Unable to upload access log to FTP server after upgrading to SGOS 6.5

book

Article ID: 168462

calendar_today

Updated On:

Products

Asset Management Solution ProxySG Software - SGOS

Issue/Introduction

FTP access log upload does not work after upgrading from SGOS 6.2 to 6.5.

A PCAP shows that the client is able to login to the FTP server on port 21:

1258    2014-12-30 15:01:27.291207    172.16.0.4    10.10.10.3    FTP    Request: USER admin
1259    2014-12-30 15:01:27.292279    10.10.10.3    172.16.0.4    FTP    Response: 331 Password required for admin
1260    2014-12-30 15:01:27.293091    172.16.0.4    10.10.10.3    FTP    Request: PASS admin
1261    2014-12-30 15:01:27.294384    10.10.10.3    172.16.0.4    FTP    Response: 230 Logged on


The FTP server tells the client to initiate the data connection to port 444 (1*256 + 188).

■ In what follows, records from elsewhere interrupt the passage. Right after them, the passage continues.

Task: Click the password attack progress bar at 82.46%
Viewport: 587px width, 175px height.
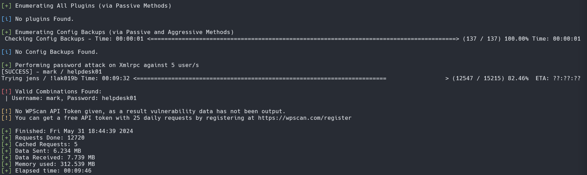Action: (291, 78)
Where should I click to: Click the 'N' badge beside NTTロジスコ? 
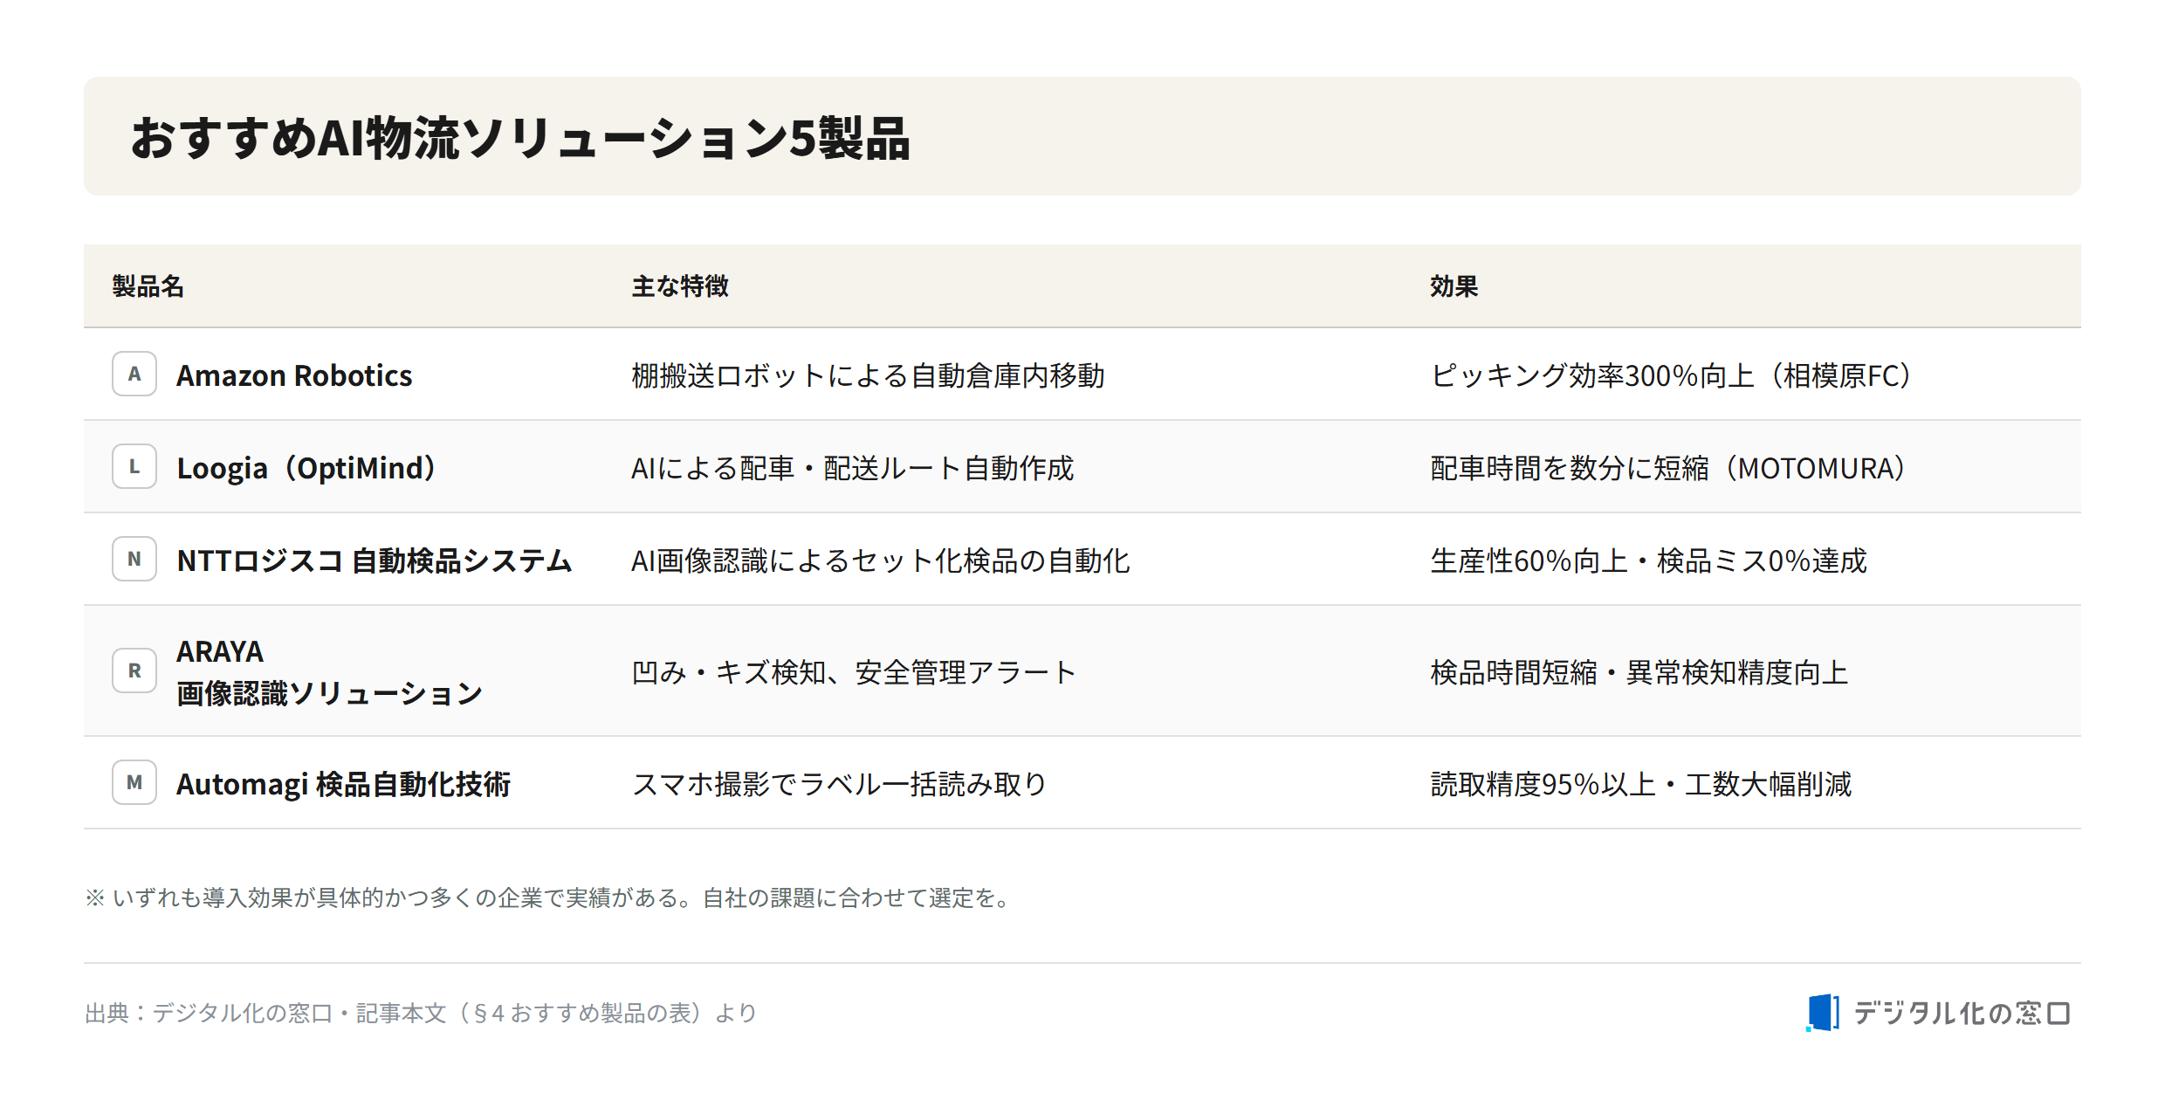click(134, 559)
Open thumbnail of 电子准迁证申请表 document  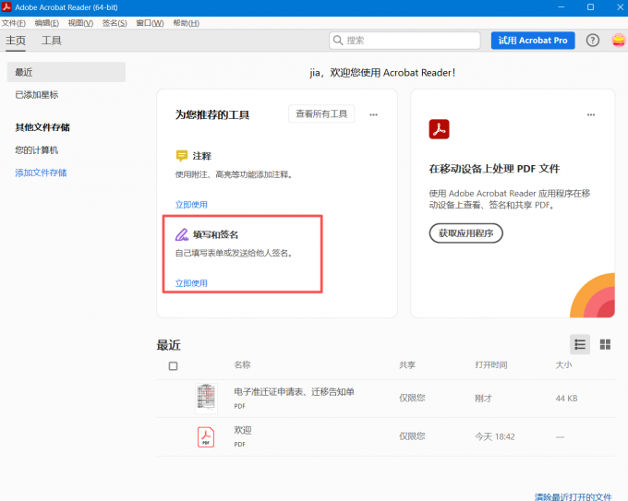pyautogui.click(x=206, y=397)
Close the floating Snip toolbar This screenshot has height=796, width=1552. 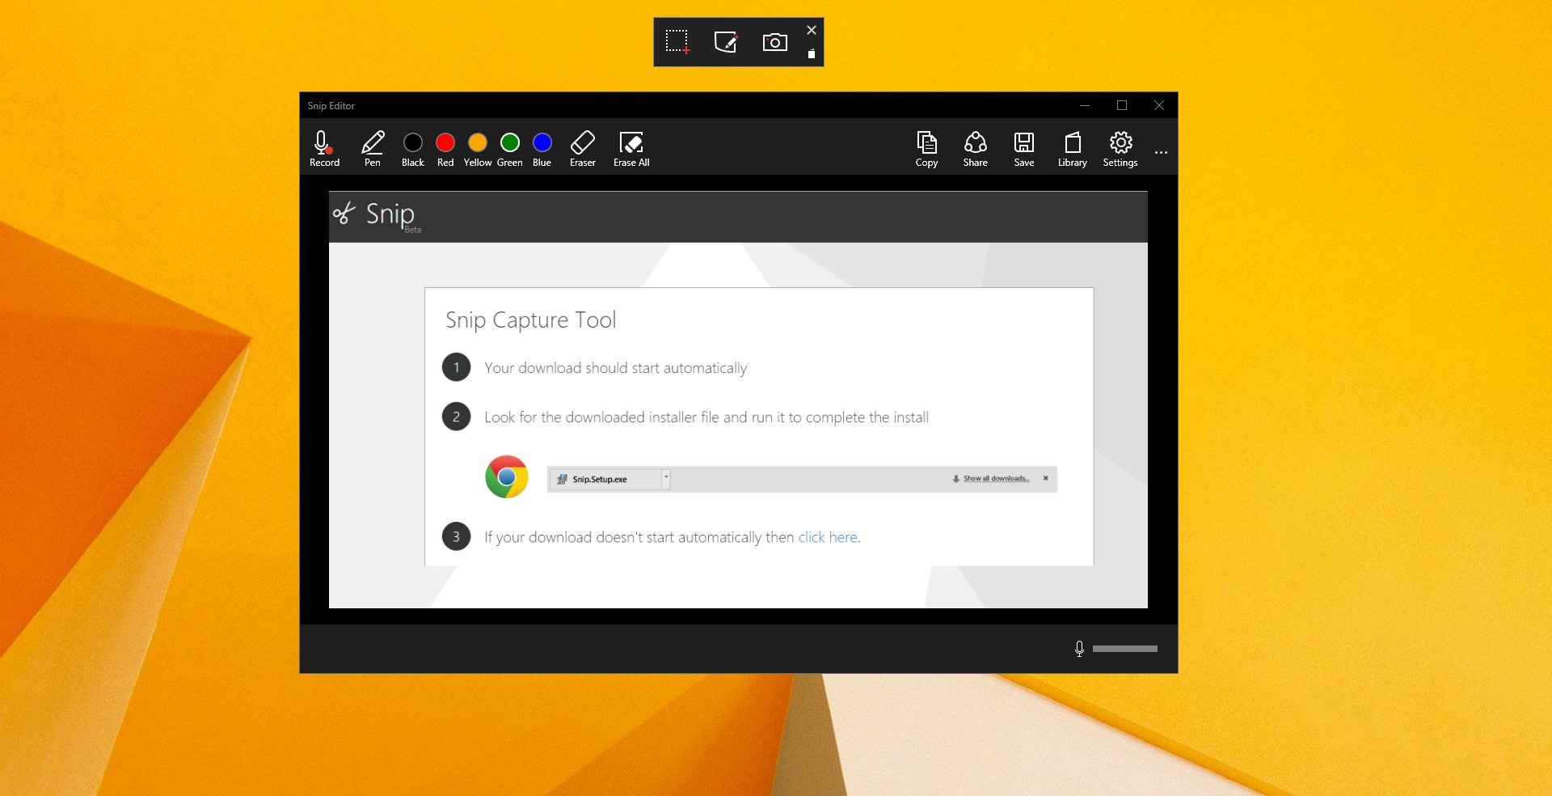coord(812,30)
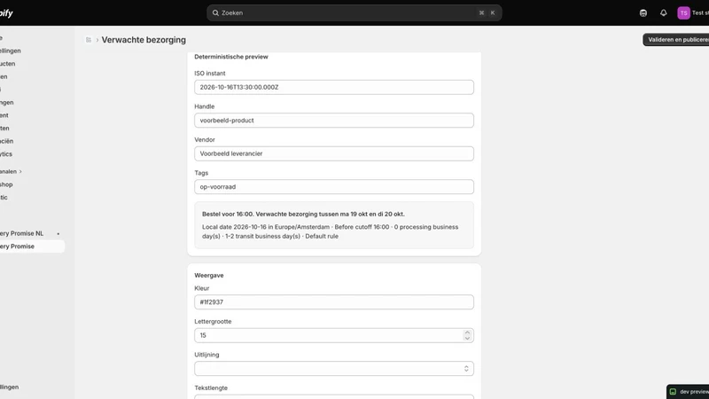Expand the sales channels chevron in sidebar
The width and height of the screenshot is (709, 399).
20,171
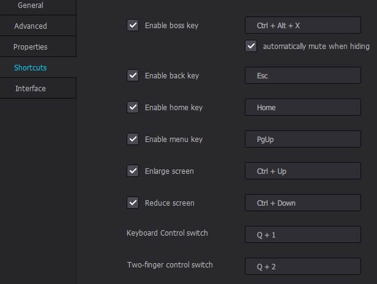Focus the back key Esc shortcut field
Screen dimensions: 377x284
(x=303, y=75)
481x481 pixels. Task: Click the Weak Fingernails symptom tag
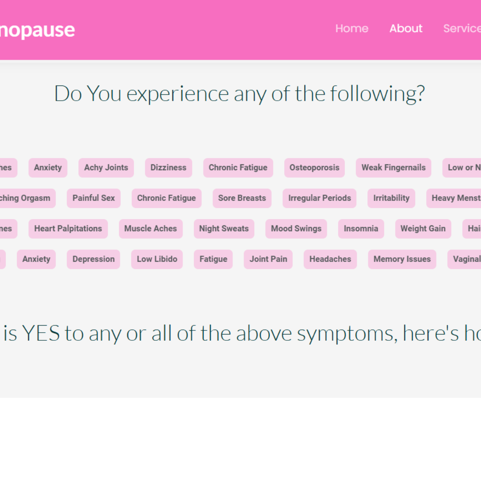(x=393, y=167)
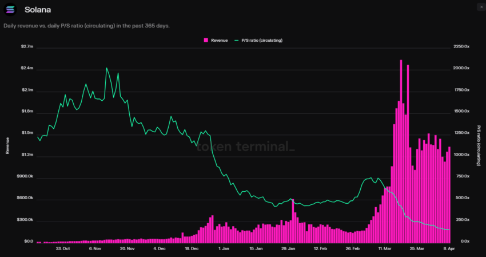Click the Solana title text

coord(38,10)
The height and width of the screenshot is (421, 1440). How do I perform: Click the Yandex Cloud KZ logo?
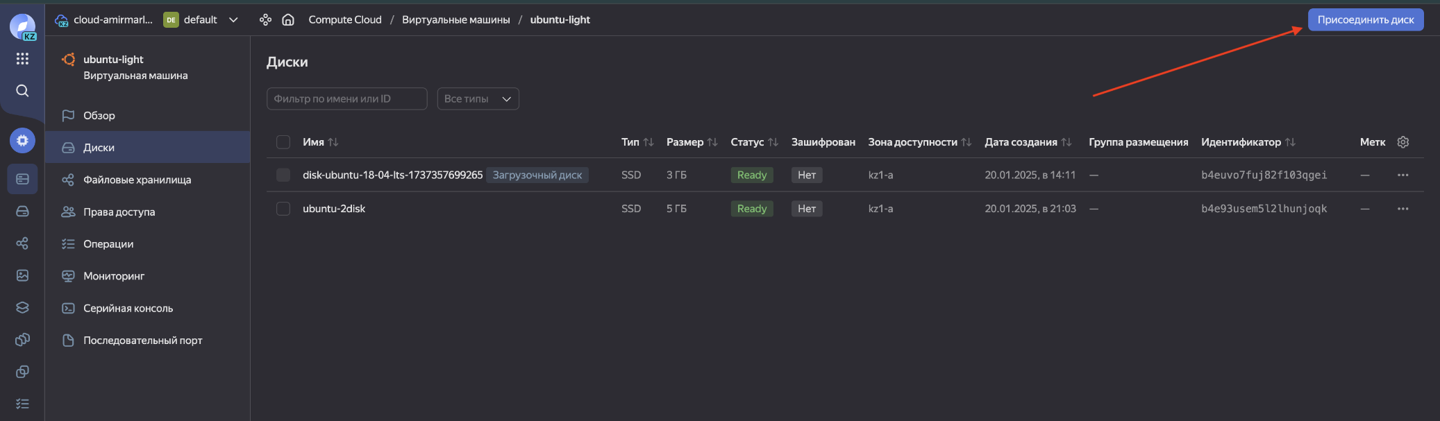click(x=22, y=27)
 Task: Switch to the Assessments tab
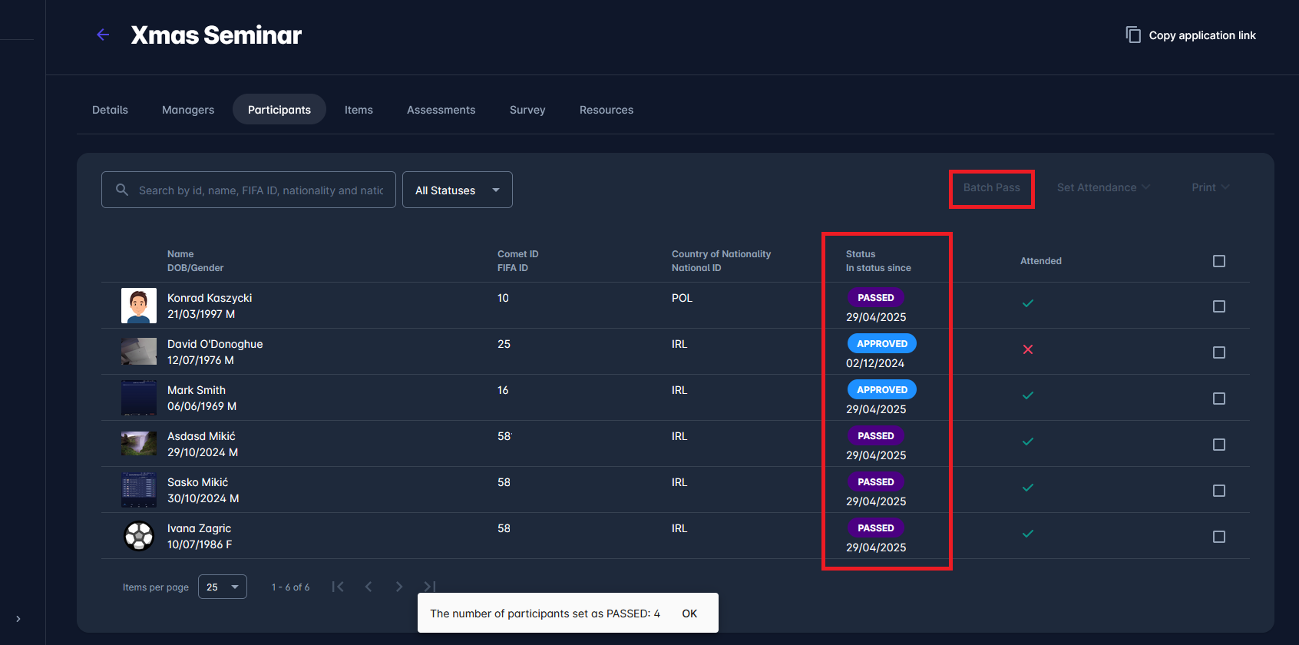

1266    2014-12-30 15:01:27.297470    172.16.0.4    10.10.10.3    FTP    Request: PASV
1267    2014-12-30 15:01:27.299362    10.10.10.3    172.16.0.4    FTP    Response: 227 Entering Passive Mode (10,10,10,3,1,188)


After that the ProxySG appliance does not initiate any traffic on port 444.

 

Resolution

Configure the FTP server to use a passive FTP port that is higher than 1023.